The Antioch mosaics are a grouping of over 300 mosaic floors created around the 3rd century AD, and discovered during archaeological excavations of Antioch between 1932 and 1939 by a consortium of five museums and institutions. About half of the mosaics are housed at the Hatay Archaeology Museum in Antakya, with others currently residing at the Worcester Art Museum, Museum of Fine Arts, Boston, Baltimore Museum of Art, Harvard University and Princeton University Art Museum among others. The mosaics range in design from realistic imagery and scenes, to purely geometric patterns.

Antioch was an ancient city located just outside the modern day city of Antakya, Turkey. During the reign of Hadrian, during the 2nd century, through to the reign of Justinian in the 6th century, mosaic floors were the fashion in the city and its surrounding suburbs. The city thrived until it was destroyed by earthquakes in 526 and 528.

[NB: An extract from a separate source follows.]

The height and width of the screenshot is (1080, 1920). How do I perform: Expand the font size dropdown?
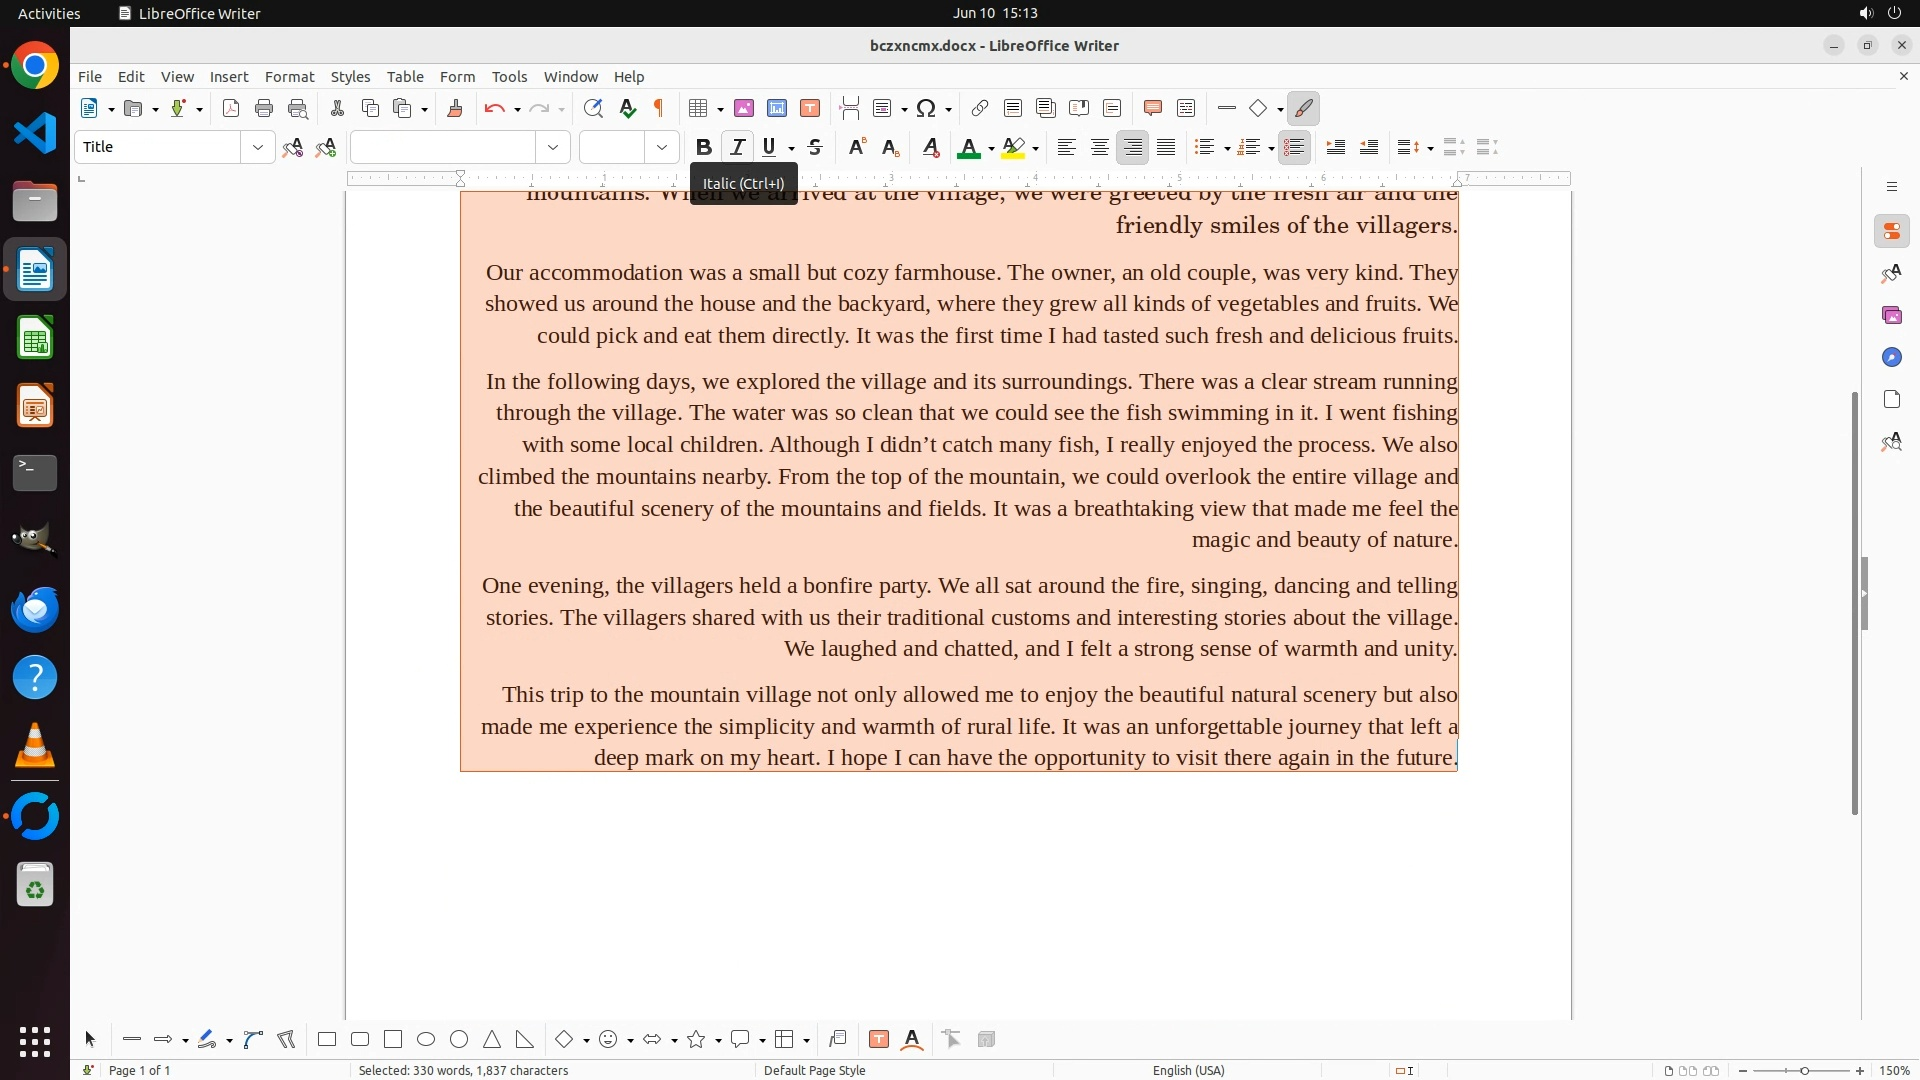click(x=662, y=148)
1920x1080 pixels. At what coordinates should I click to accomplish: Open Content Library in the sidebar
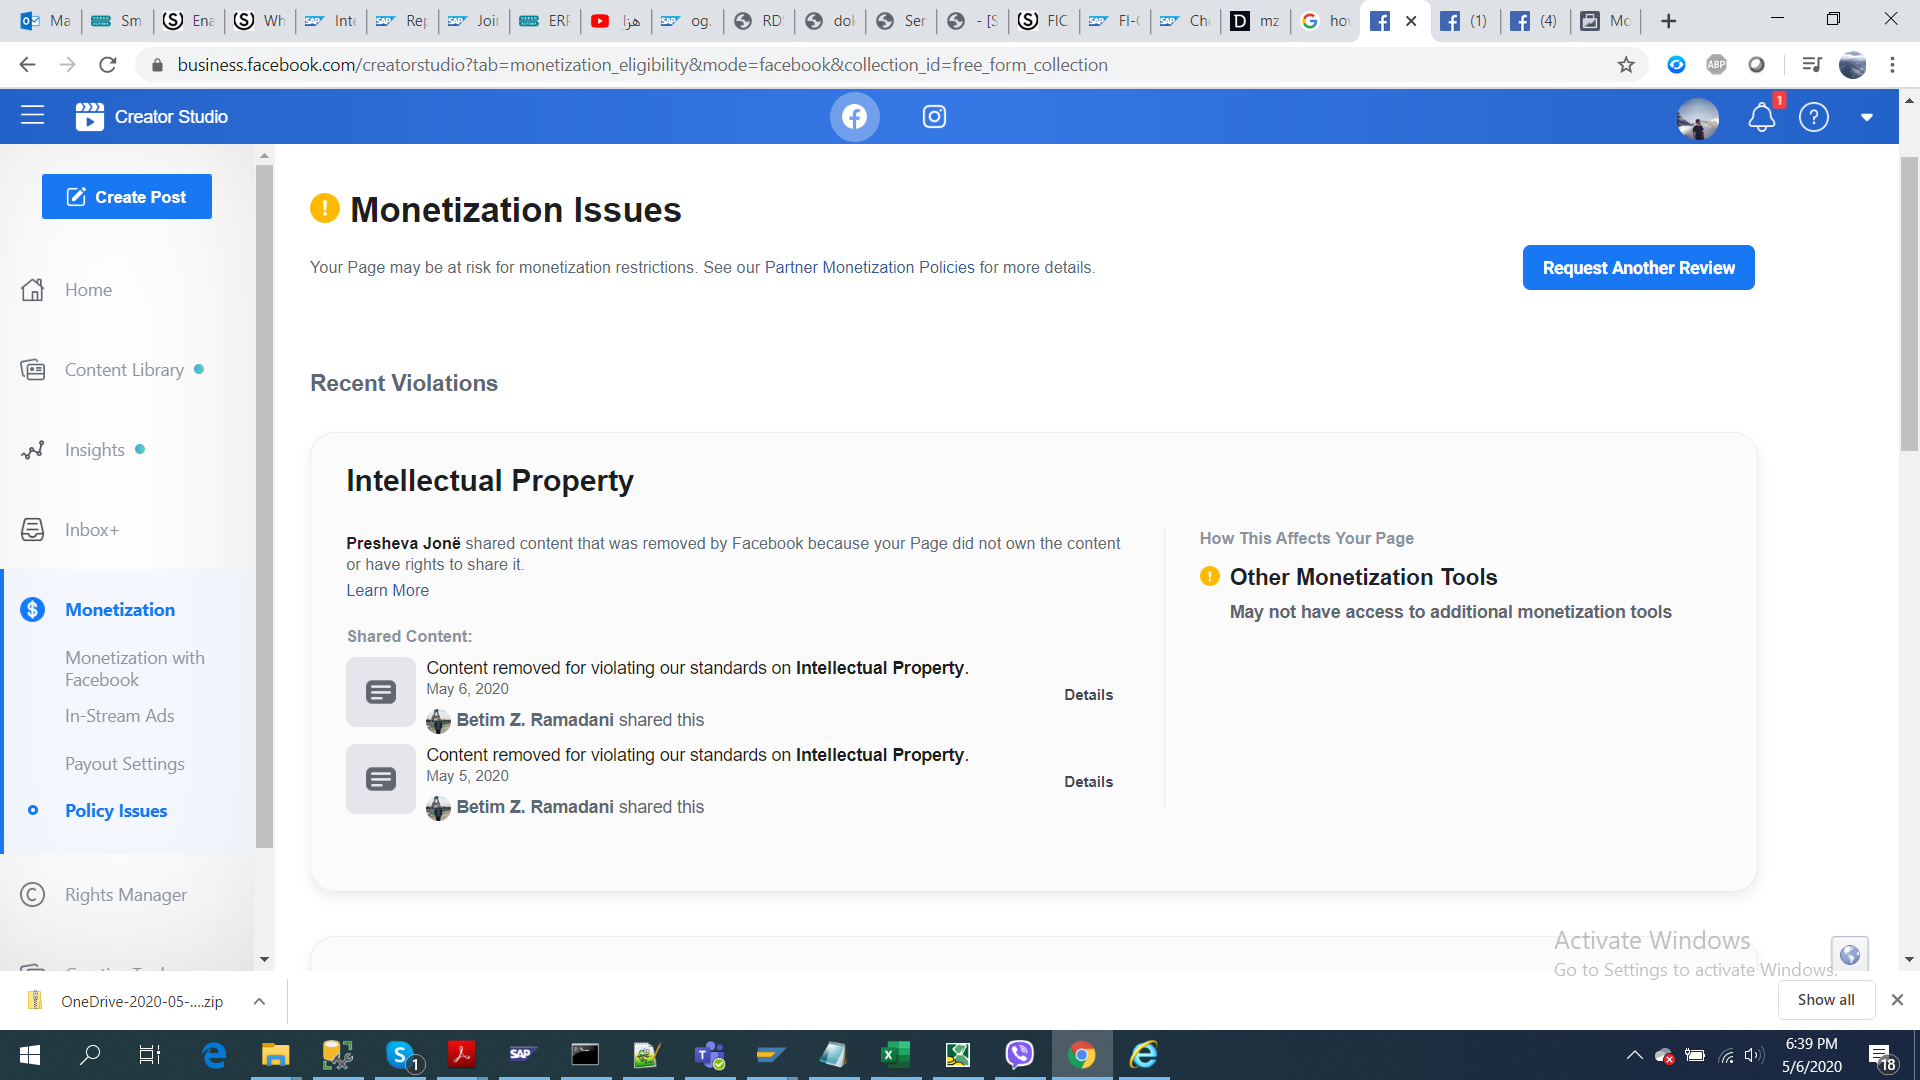(124, 370)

Beginning in 1932, a consortium of museums and institutions sponsored expeditions to the archaeological sites where the city of Antioch once stood. These museums, the Worcester Art Museum, Princeton University, the musée du Louvre, the Baltimore Museum of Art, and Harvard University's affiliate Dumbarton Oaks, were attempting to uncover great monuments, palaces, and treasures, but were disappointed when most of what was unearthed, under tons of silt, was just the remains of houses, most without any remaining walls. The only surviving part of the majority of the houses was the floors.